What you should do → Rewrite the material as a Markdown table, from the line containing "The width and" up to and including the line containing "(x=817, y=237)", with the columns Row and Line. Number the rows in the Row column, put each line of text in the Line column, and omit blank lines.

Input →

>> Begin

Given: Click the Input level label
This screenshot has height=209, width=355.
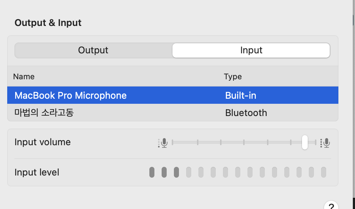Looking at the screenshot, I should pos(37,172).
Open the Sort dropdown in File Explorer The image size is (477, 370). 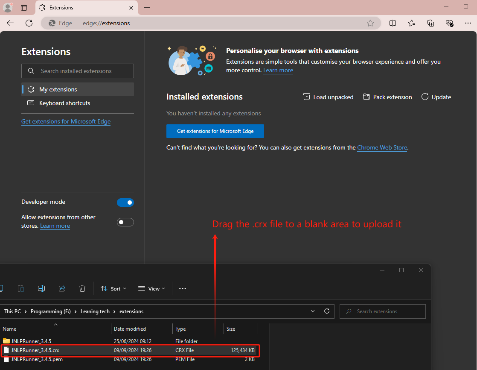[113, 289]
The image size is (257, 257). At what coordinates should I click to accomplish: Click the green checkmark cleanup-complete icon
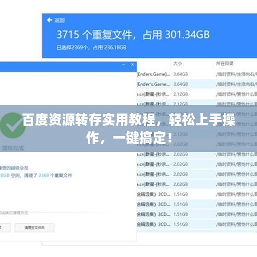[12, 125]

>> End
>> Begin

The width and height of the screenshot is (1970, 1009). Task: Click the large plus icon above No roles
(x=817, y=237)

>> End
>> Begin

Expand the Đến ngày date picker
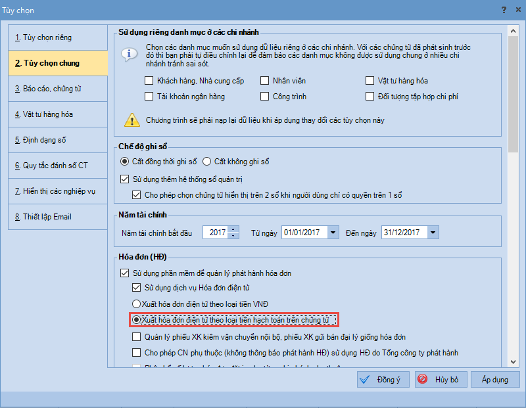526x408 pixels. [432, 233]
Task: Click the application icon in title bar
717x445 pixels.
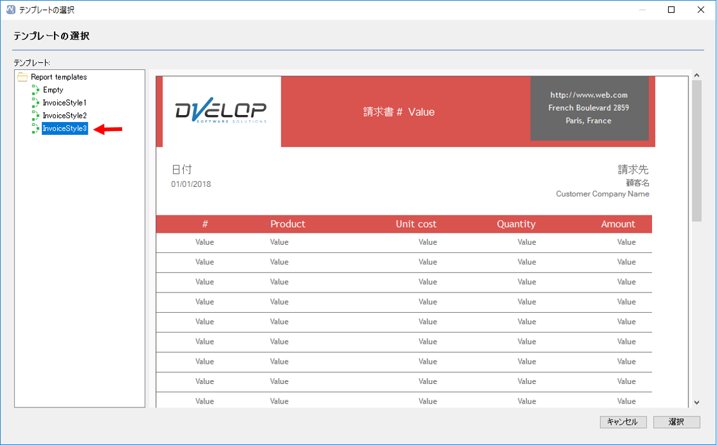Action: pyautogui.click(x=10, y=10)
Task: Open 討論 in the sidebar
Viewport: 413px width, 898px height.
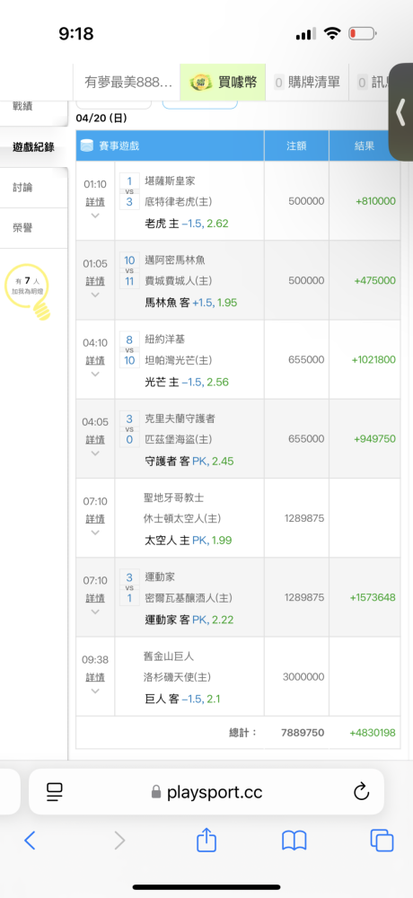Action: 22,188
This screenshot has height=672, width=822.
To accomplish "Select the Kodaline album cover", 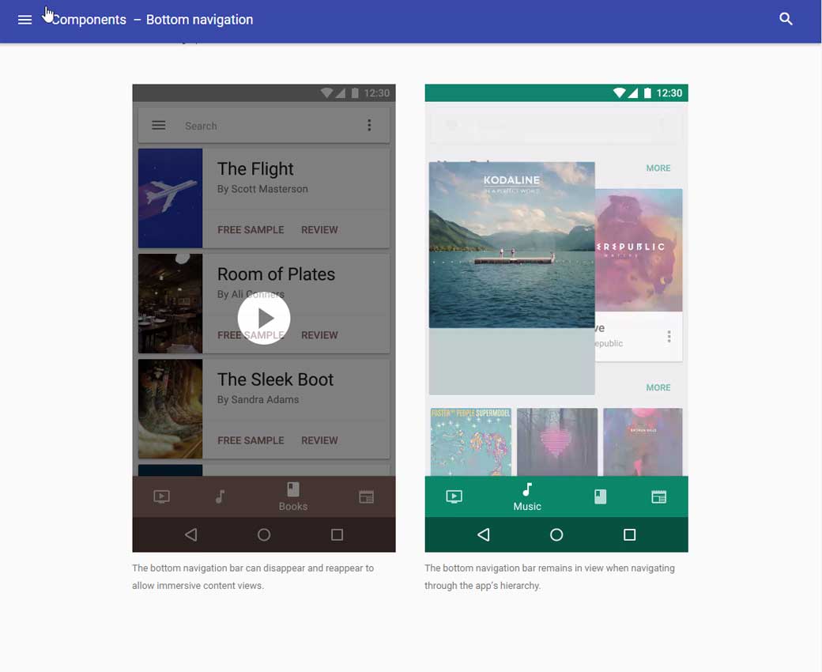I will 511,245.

>> End

Problem solution →
| Row | Line |
|---|---|
| 1 | The width and height of the screenshot is (1970, 1009). Task: Click the large plus icon above No roles |
| 2 | (x=817, y=237) |